After the GOP suffered stunning losses in Georgia’s Presidential and Senate elections in November, it appears state lawmakers have rallied to fix one of the glaring issues in the state’s voting system.
Breitbart reported that the Georgia state Senate voted 35 to 18 on Tuesday to approve a law that will require voters requesting absentee ballots to provide valid photo ID prior to receiving the ballot.
According to the Hill, the legislation will “require voters to submit a driver’s license number, state identification card number or a photocopy of an approved form of identification in order to vote absentee in the state.
Democrats have fiercely decried the new rule as a form of “voter suppression” because those without a valid driver’s license or state ID card will no longer be able to request absentee ballots. Those voters will still be allowed to vote in person, State Sen. Larry Walker (R) noted.
Democrat activists have made it clear that protecting the integrity of our elections is the last thing on their minds, instead championing new ways to get as many people to vote as possible with the fewest legal barriers — opening up federal and state elections to fraud at all levels.

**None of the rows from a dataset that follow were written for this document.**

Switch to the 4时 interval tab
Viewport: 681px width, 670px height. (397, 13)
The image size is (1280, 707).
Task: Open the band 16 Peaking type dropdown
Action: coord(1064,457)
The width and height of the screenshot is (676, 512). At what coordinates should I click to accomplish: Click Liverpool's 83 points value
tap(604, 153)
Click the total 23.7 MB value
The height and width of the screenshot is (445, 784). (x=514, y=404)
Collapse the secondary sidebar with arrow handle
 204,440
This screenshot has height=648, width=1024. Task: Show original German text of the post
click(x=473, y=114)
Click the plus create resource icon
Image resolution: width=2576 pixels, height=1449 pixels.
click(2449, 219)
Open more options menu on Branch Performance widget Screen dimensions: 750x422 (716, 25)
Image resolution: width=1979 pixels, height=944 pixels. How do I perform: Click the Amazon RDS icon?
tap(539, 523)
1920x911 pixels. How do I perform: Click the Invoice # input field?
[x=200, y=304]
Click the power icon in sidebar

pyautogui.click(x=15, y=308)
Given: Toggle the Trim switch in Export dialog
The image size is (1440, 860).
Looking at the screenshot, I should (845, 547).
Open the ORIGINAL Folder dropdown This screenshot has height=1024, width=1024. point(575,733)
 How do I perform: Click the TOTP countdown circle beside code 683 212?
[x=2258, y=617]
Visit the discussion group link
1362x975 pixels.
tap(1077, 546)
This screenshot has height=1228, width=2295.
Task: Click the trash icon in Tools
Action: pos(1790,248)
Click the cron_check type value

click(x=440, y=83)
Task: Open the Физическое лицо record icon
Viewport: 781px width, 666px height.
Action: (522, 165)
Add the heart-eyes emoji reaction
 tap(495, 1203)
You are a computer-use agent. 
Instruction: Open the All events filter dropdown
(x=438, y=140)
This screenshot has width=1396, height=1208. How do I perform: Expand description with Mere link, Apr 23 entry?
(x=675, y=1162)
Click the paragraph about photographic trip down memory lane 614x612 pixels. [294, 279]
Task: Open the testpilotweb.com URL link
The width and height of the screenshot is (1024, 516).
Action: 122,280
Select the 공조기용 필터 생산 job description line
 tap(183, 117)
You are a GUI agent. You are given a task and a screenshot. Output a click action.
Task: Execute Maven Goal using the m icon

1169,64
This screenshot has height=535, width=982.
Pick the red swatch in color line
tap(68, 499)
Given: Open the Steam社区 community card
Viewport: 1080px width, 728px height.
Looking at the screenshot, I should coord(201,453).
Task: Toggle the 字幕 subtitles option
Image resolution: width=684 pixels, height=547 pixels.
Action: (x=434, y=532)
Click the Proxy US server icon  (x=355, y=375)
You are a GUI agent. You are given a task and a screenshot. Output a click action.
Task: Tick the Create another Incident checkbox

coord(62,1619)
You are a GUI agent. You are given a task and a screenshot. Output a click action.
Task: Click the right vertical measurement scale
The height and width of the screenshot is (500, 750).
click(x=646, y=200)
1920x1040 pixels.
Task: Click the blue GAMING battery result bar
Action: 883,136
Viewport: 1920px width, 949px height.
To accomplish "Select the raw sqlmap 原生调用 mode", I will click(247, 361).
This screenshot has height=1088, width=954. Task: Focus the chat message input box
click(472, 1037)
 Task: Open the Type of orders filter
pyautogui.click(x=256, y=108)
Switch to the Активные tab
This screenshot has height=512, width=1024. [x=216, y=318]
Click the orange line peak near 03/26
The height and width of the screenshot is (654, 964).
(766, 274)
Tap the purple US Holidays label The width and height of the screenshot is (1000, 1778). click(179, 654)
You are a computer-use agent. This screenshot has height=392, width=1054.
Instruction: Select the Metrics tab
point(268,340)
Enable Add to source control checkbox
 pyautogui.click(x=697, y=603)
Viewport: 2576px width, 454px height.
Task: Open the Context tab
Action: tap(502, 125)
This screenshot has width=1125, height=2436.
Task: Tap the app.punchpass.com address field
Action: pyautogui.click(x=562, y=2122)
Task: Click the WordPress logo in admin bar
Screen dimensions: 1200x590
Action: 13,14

“It’s not about disenfranchising voters,” Walker, one of the GOP co-sponsors of the bill explained. “It’s not about overly burdening the electorate. It’s about efficiency, integrity, allowing the Georgia public to have confidence in the vote. The public can have confidence and trust in the integrity of our election results.”
Bishop Reginald Thomas Jackson, presiding prelate of the Sixth Episcopal District of the African Methodist Episcopal Church cried racism in protest of the bill’s passage, claiming that the GOP-led effort is another attempt to suppress the black vote in the Peach state.
“It was these very same Republicans who passed these laws a few years ago that provided for absentee ballot, that provided for early voting, that provided for ballot boxes,” Jackson lamented.
“These very same Republicans, when it worked for them, it was nothing wrong with them. But now that Blacks and people of color are using these processes to vote, that’s why now they say we’ve got to stop it,” he declard.
The controversial bill will now proceed to the Georgia State House of Representatives for approval.